**Problem:** Go through the entries below and say how many lines contain the string "agent"; write only that number.

== Source data ==

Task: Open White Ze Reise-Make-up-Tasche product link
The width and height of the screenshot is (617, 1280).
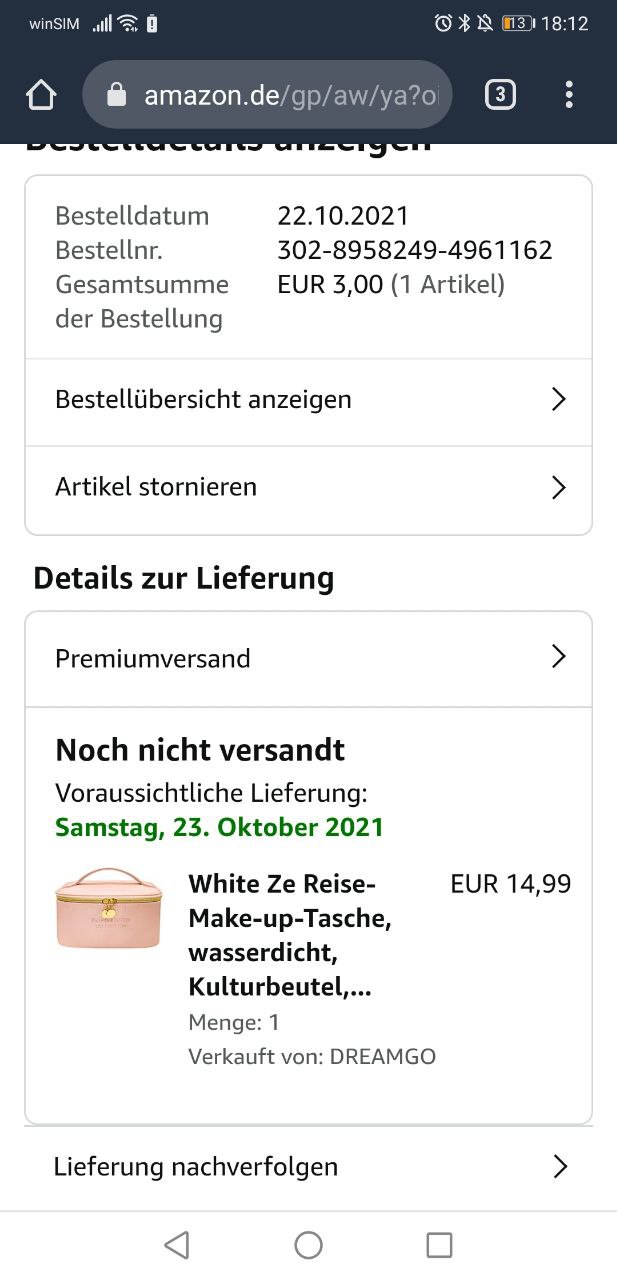Action: (289, 936)
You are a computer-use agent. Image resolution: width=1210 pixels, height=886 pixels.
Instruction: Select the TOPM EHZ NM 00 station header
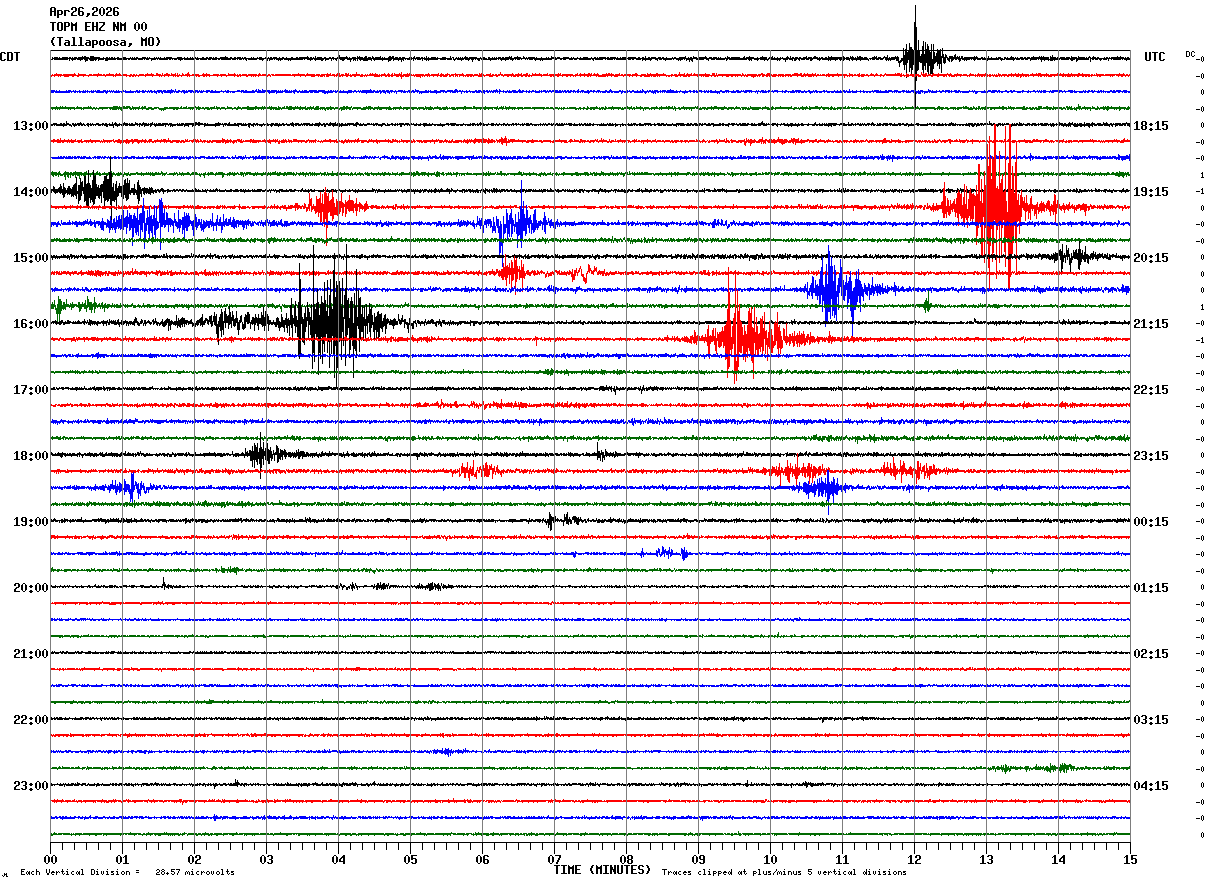[x=98, y=27]
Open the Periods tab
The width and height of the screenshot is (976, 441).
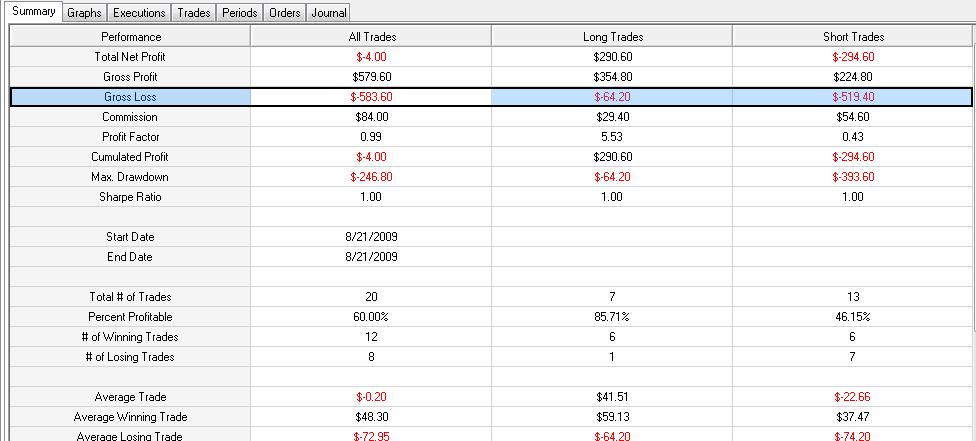tap(240, 12)
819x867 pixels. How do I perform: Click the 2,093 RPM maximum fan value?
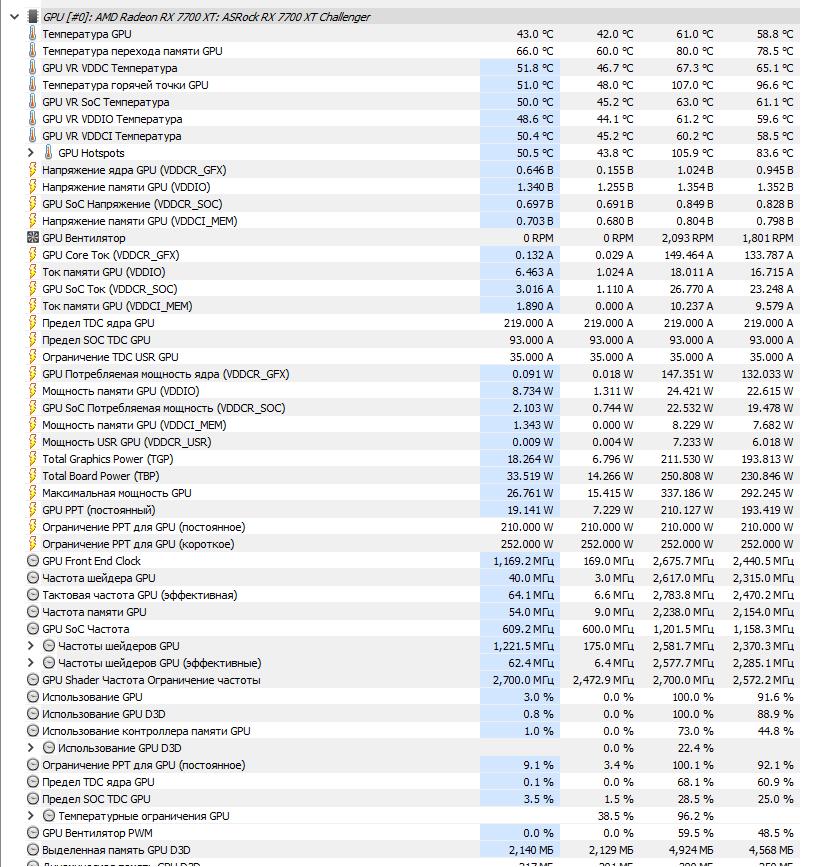pos(687,238)
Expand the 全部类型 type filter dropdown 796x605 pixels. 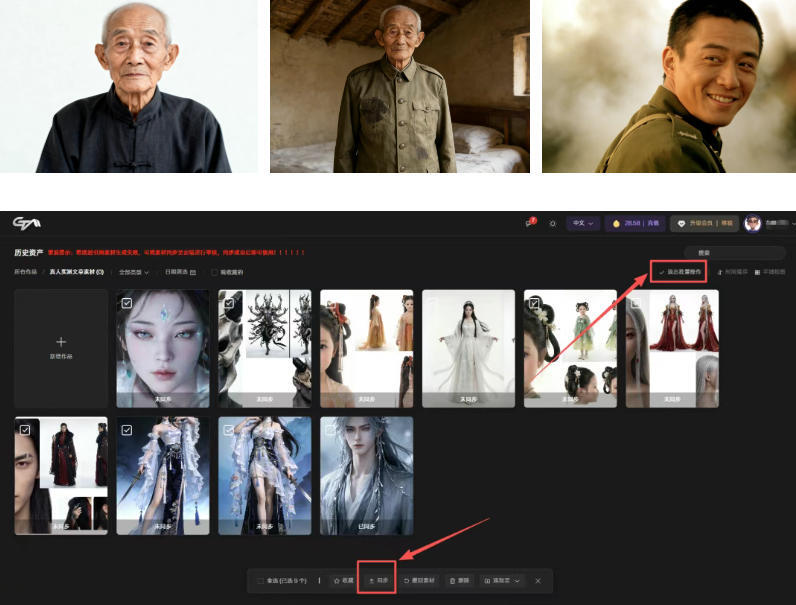(x=133, y=272)
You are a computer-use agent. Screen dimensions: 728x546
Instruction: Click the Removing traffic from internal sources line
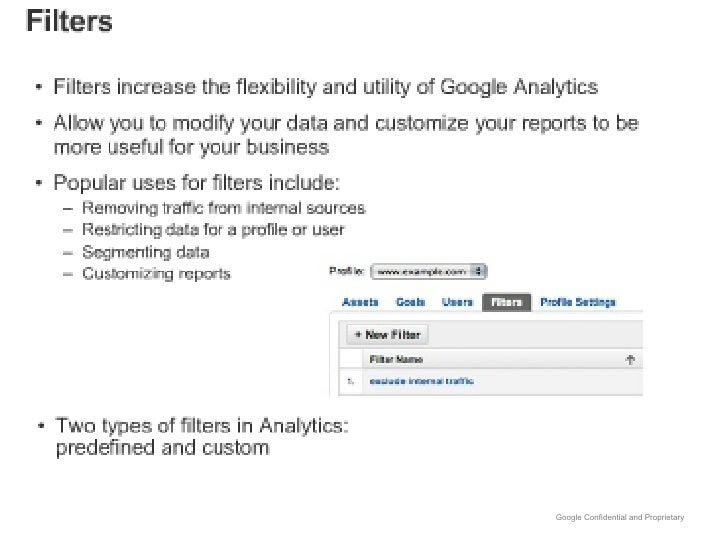tap(224, 208)
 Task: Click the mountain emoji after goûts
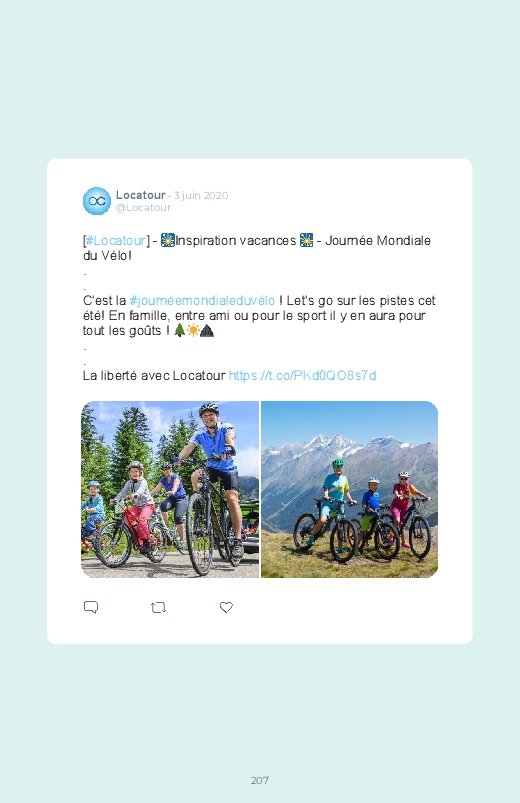pos(207,330)
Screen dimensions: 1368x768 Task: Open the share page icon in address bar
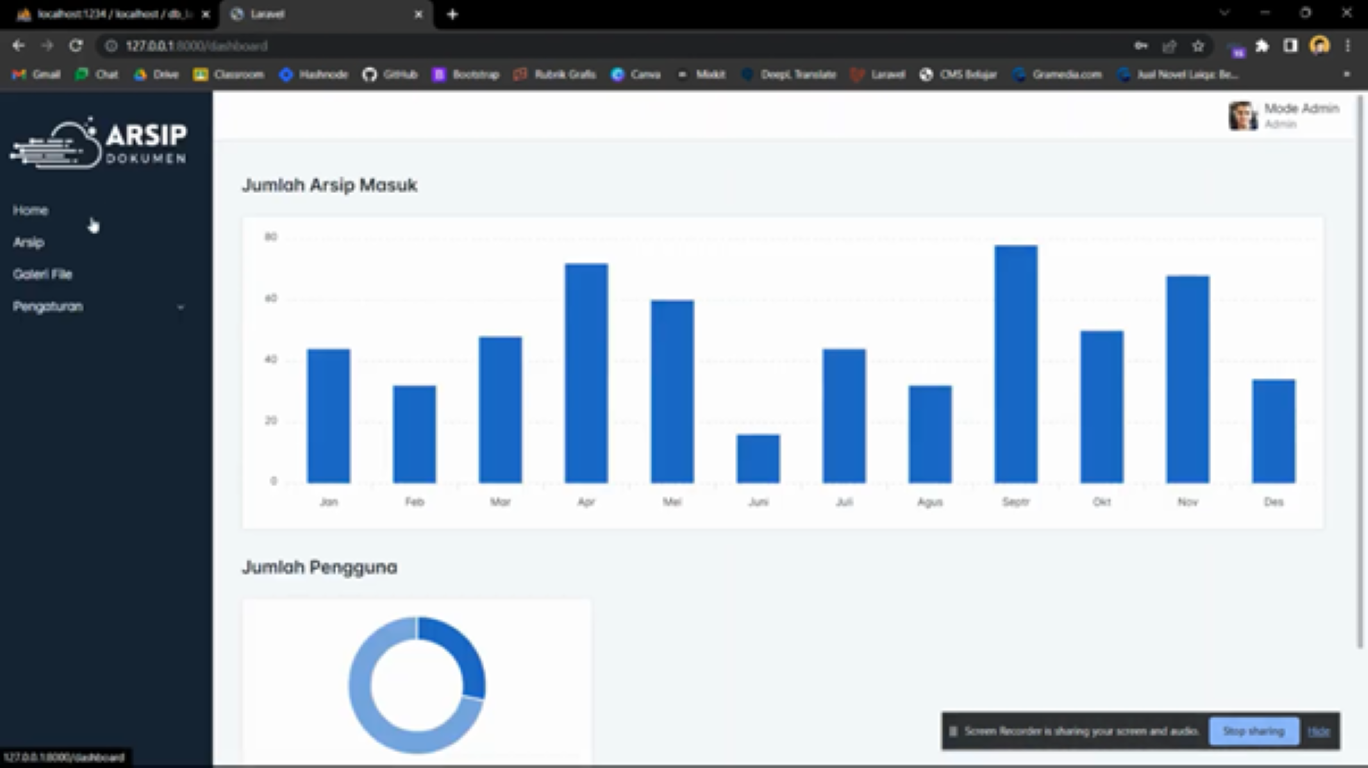coord(1169,46)
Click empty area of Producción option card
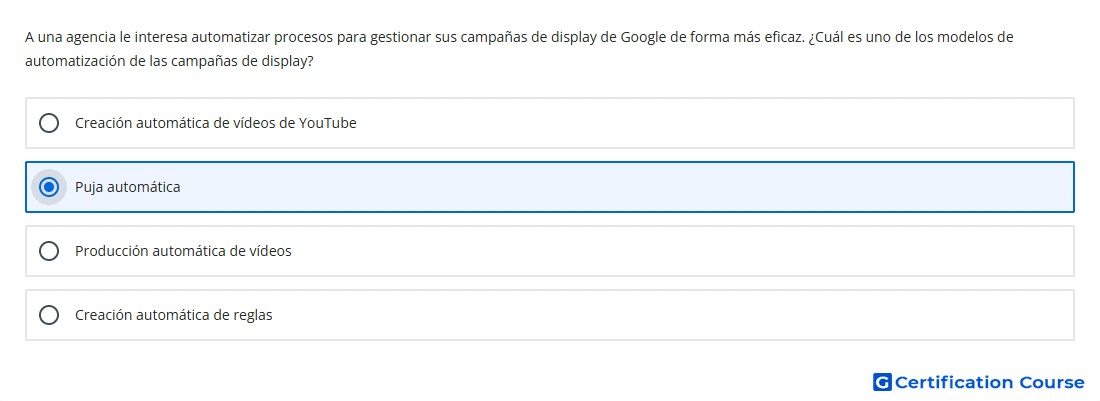 tap(702, 251)
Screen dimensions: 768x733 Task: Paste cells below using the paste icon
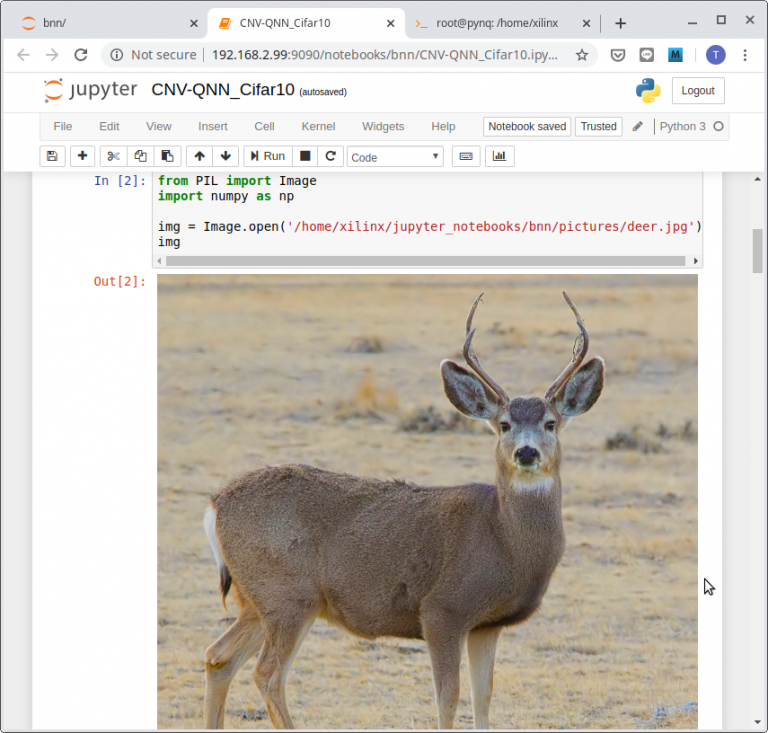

===

**Finished exercise:** 2